WORK TO COMPLETE -
Scan the entries below. Return every line that includes "Colorado".
** Opening INPUT MATERIAL block **
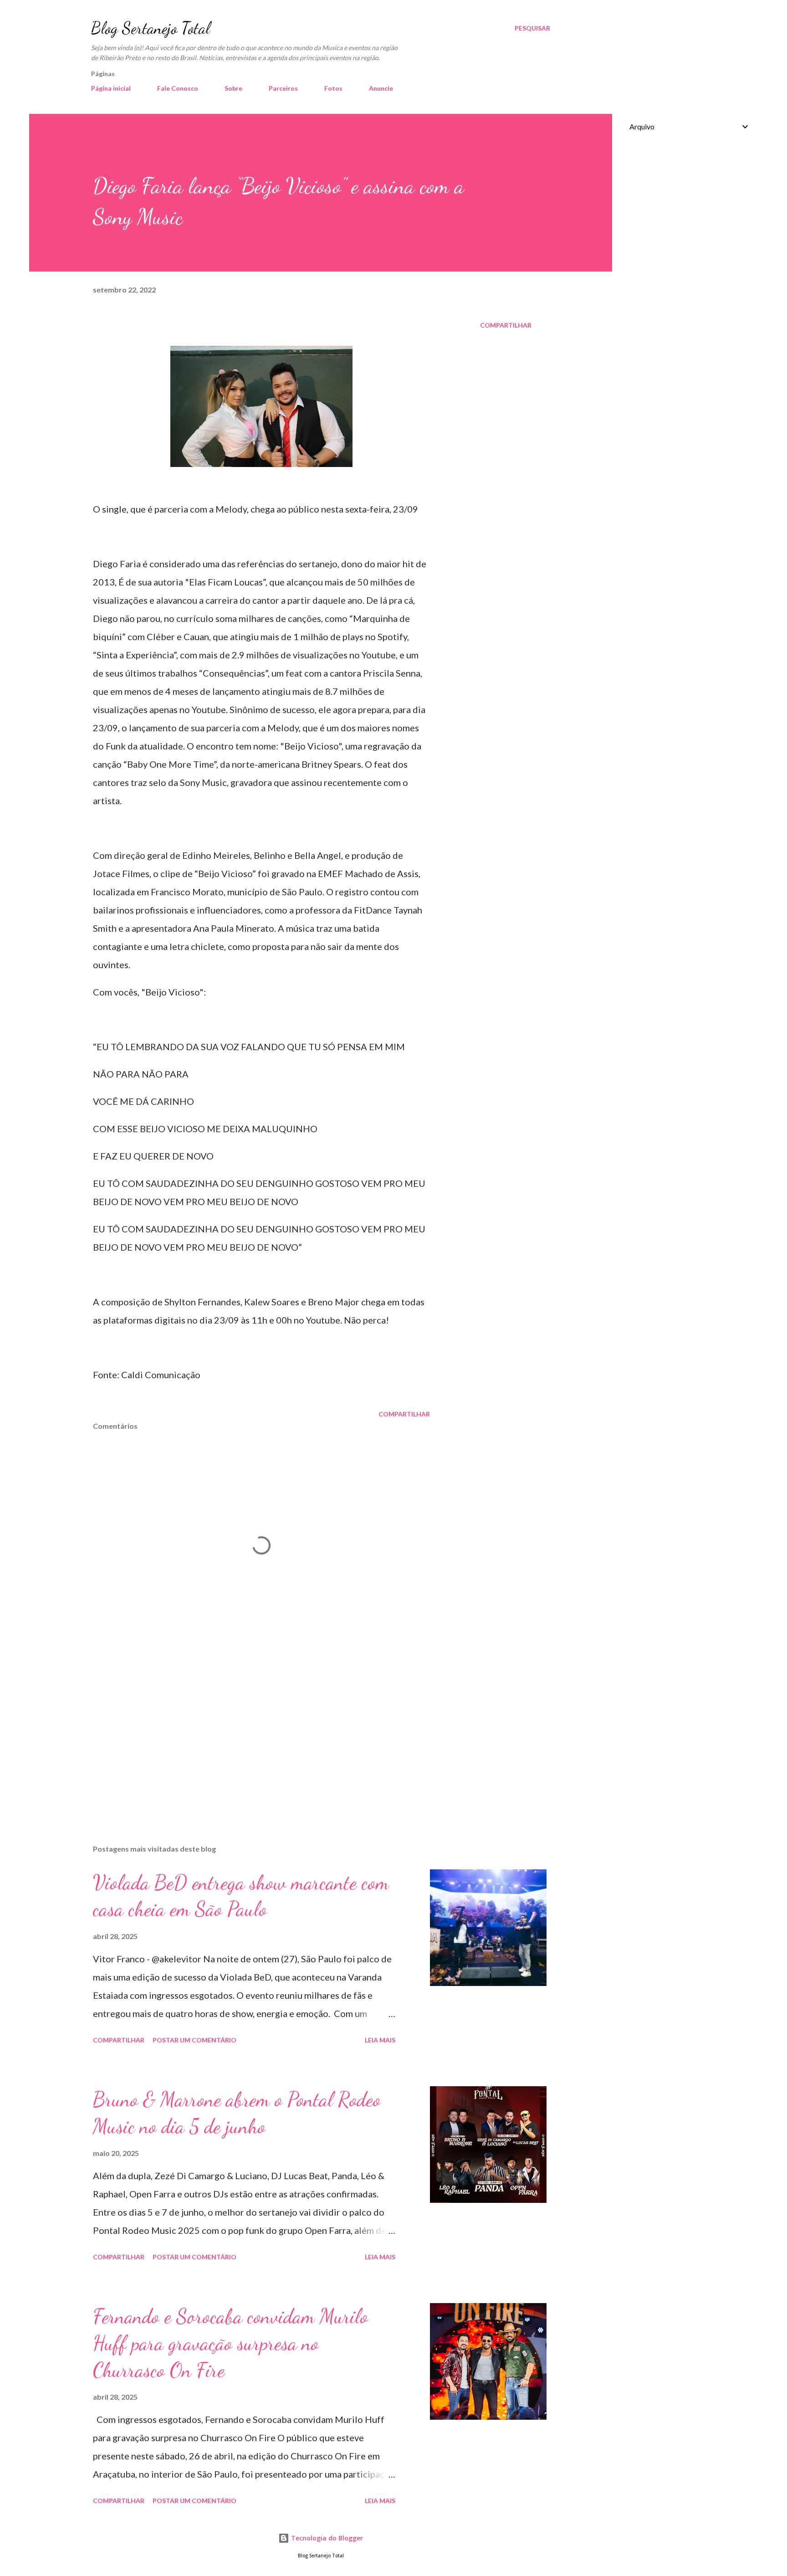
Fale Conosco (177, 88)
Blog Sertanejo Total (150, 28)
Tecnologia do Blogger (326, 2538)
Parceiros (283, 88)
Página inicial (111, 88)
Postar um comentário (194, 2040)
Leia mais (380, 2040)
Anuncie (381, 88)
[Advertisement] (247, 1731)
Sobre (233, 88)
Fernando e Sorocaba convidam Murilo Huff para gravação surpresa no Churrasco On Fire (230, 2342)
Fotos (333, 88)
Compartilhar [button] (505, 325)
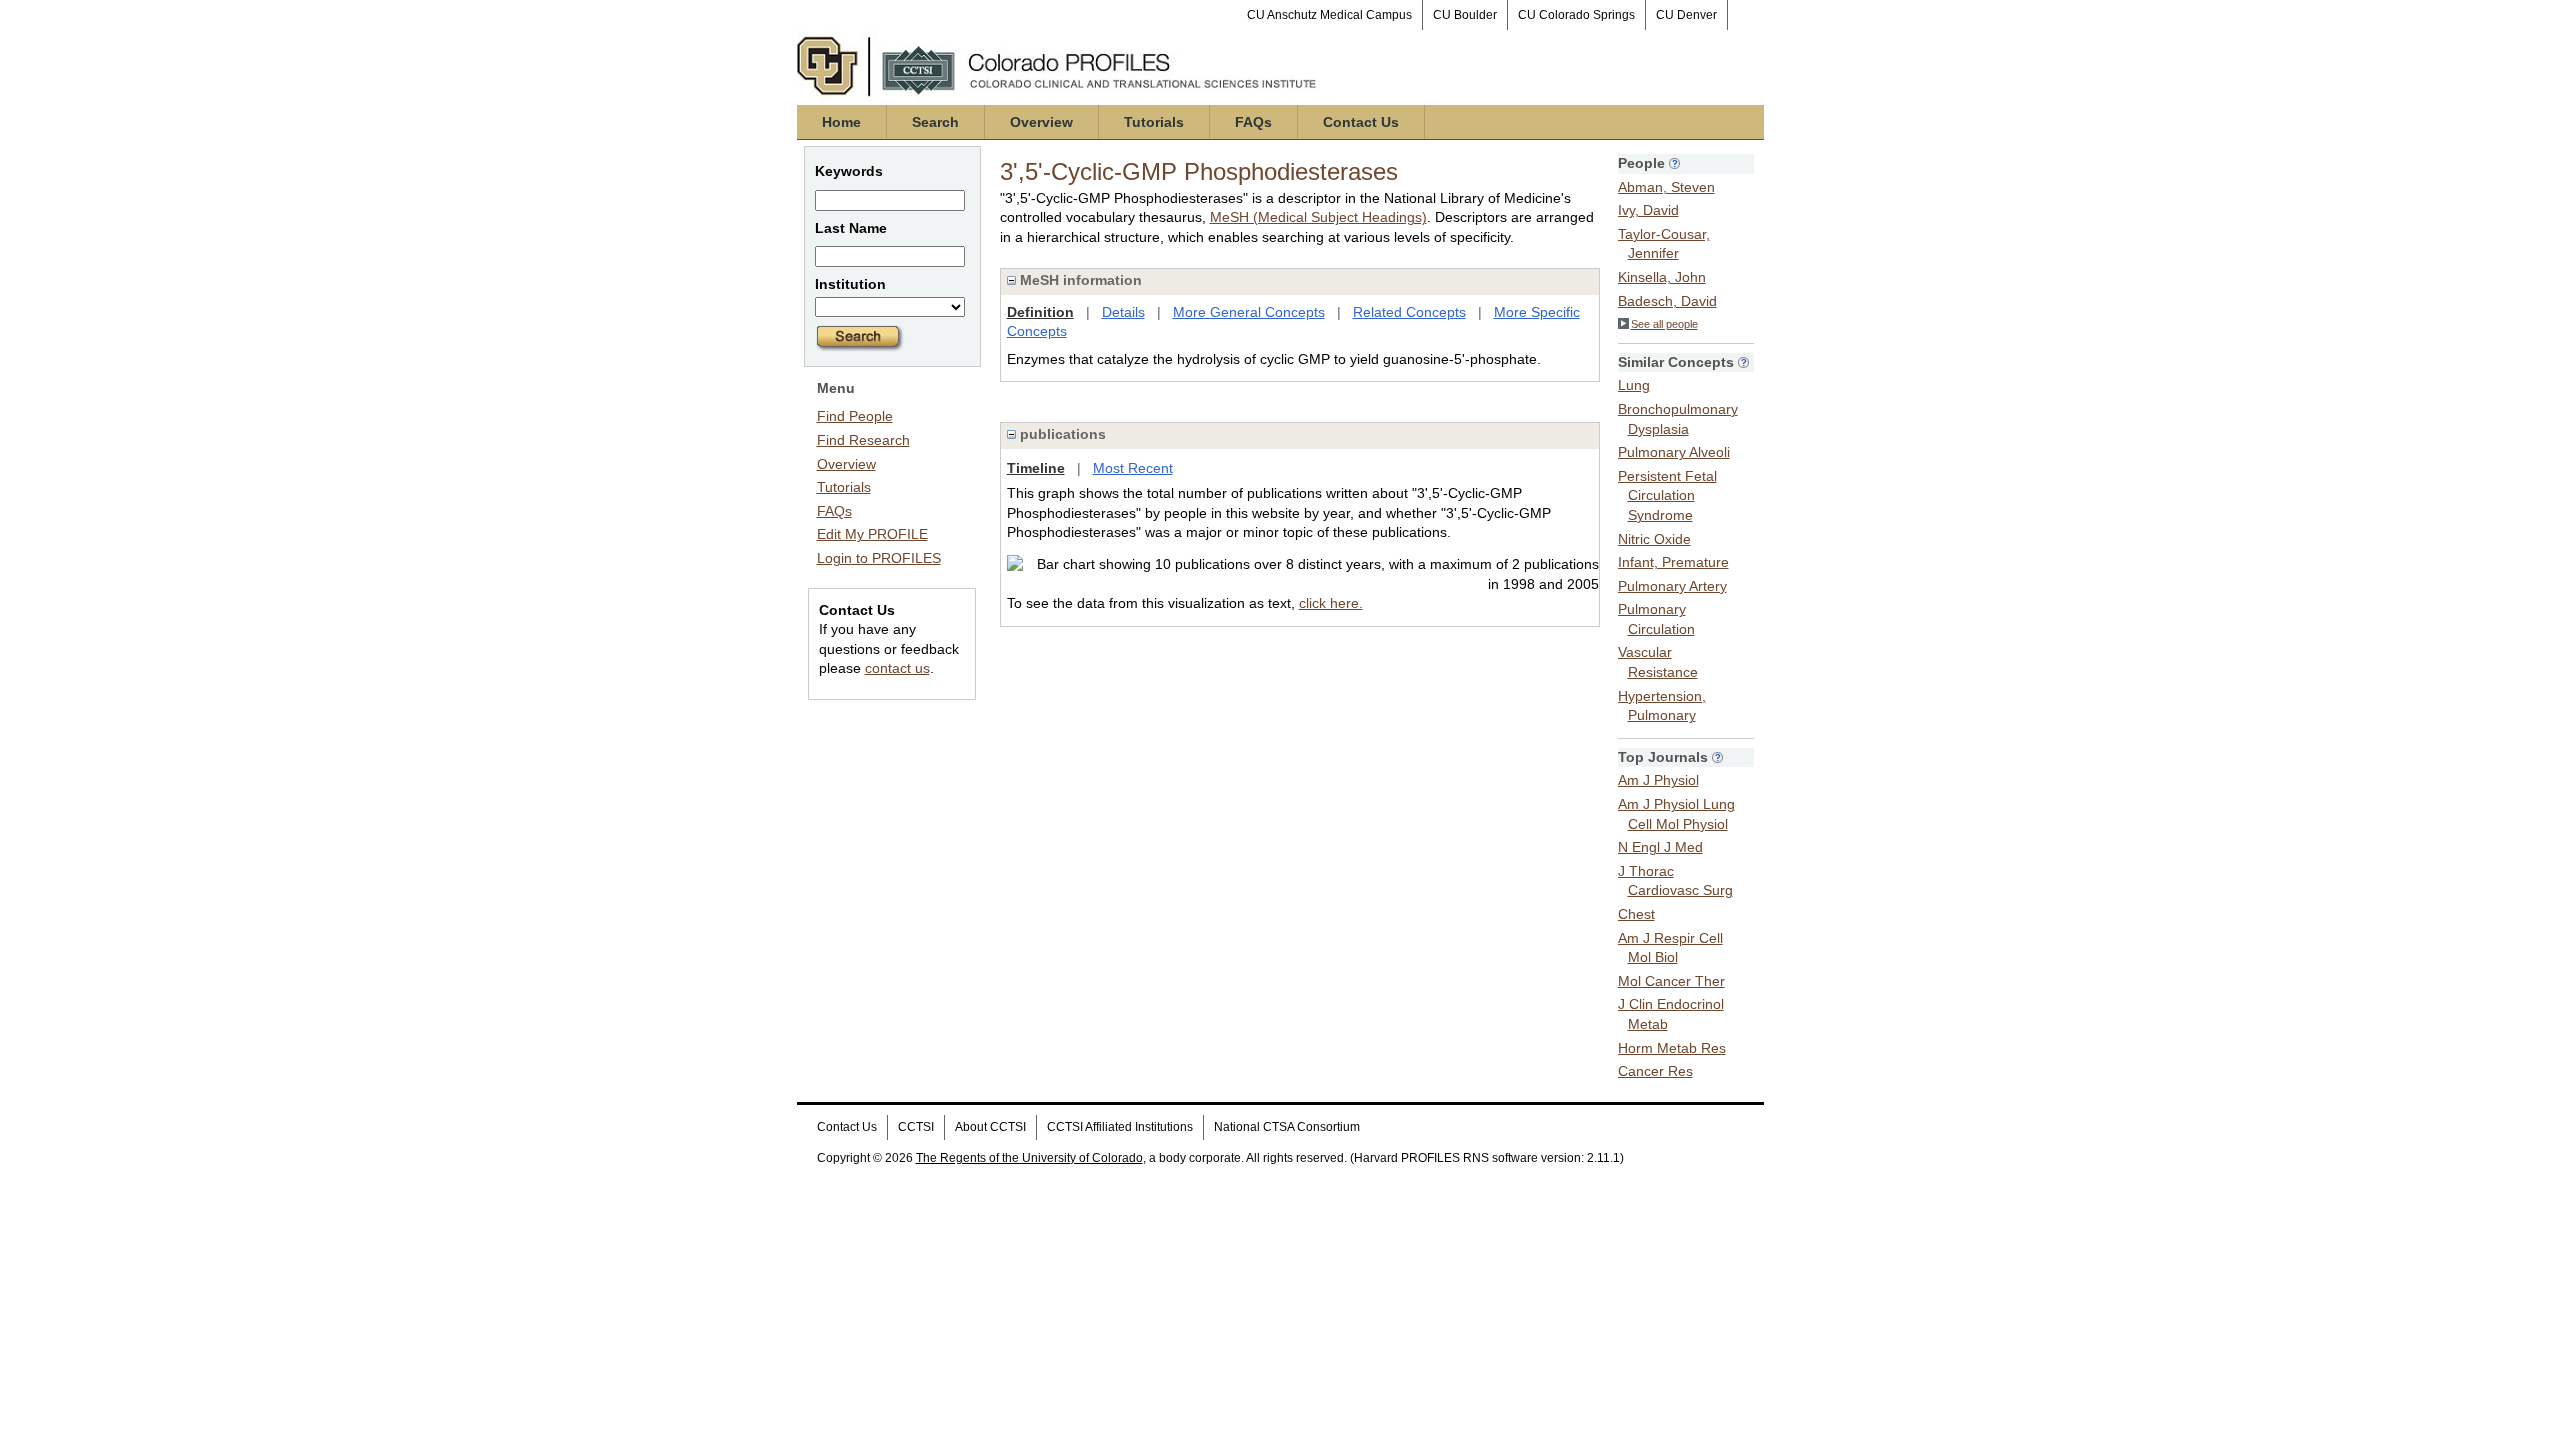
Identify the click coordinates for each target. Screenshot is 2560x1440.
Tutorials (1154, 122)
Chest (1636, 914)
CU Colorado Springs (1576, 15)
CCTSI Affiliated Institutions (1120, 1127)
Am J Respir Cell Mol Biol (1670, 948)
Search (935, 122)
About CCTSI (990, 1127)
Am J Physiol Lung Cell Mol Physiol (1676, 814)
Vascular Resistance (1658, 662)
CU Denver (1686, 15)
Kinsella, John (1662, 277)
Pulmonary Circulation (1656, 619)
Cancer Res (1655, 1071)
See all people (1664, 324)
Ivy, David (1648, 210)
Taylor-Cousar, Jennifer (1664, 244)
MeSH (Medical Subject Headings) (1318, 217)
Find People (855, 416)
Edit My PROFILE (872, 534)
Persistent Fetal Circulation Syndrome (1667, 495)
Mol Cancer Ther (1671, 981)
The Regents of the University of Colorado (1029, 1158)
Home (841, 122)
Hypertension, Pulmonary (1662, 706)
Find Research (863, 440)
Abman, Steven (1666, 187)
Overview (1041, 122)
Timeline (1036, 468)
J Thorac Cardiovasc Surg (1675, 881)
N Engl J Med (1660, 847)
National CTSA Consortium (1287, 1127)
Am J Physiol (1658, 780)
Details (1123, 312)
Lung (1634, 385)
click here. (1331, 603)
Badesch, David (1667, 301)
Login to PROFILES (879, 558)
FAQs (1253, 122)
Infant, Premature (1673, 562)
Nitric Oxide (1654, 539)
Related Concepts (1409, 312)
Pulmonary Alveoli (1674, 452)
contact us (897, 668)
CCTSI (916, 1127)
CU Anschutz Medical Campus (1329, 15)
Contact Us (1361, 122)
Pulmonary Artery (1672, 586)
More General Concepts (1249, 312)
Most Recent (1133, 468)
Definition (1040, 312)
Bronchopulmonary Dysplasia (1678, 419)
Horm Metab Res (1672, 1048)
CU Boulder (1465, 15)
** Closing INPUT MATERIAL block **
ANSWER TO THE EXERCISE -
CU Colorado Springs (1576, 15)
The Regents of the University of Colorado (1029, 1158)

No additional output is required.